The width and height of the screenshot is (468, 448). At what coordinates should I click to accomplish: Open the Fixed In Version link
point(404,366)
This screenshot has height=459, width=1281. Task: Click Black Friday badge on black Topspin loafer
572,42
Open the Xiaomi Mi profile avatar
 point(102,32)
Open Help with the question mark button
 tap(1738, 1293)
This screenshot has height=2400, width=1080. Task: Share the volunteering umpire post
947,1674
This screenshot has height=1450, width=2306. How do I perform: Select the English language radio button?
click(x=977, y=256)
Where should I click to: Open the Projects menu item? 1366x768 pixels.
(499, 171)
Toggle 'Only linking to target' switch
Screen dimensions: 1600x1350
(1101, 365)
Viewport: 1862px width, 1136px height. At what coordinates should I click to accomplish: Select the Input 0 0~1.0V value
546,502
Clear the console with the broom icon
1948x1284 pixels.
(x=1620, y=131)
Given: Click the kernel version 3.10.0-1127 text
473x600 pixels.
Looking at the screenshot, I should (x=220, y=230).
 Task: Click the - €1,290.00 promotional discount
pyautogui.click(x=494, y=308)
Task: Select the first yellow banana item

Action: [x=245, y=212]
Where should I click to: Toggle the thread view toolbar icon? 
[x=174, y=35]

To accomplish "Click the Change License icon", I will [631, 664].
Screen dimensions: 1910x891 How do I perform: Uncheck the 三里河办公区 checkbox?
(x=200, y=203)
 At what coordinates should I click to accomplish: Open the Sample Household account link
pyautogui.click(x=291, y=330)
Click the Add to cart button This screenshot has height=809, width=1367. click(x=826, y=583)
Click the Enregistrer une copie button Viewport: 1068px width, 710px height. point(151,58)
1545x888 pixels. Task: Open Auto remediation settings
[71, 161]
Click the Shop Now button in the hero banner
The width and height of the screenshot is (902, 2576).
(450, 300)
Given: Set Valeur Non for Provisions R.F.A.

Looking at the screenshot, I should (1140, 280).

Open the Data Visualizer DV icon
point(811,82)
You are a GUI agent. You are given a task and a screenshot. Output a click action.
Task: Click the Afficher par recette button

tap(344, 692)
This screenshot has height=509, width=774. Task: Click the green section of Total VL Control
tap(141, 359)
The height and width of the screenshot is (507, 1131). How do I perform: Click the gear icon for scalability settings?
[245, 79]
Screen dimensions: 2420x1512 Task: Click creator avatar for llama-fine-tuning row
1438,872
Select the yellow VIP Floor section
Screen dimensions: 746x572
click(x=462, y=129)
§
▸ **EXERCISE REQUIREMENTS**
Show each line of the data above that contains the string "dimensions", matching case exactly.

▸ **THE OUTPUT**
Screen dimensions: 1600x1350
Screen dimensions: 1910x891 How do I perform: Uncheck the 三里河办公区 checkbox?
Screen dimensions: 2420x1512 Task: Click creator avatar for llama-fine-tuning row
Screen dimensions: 746x572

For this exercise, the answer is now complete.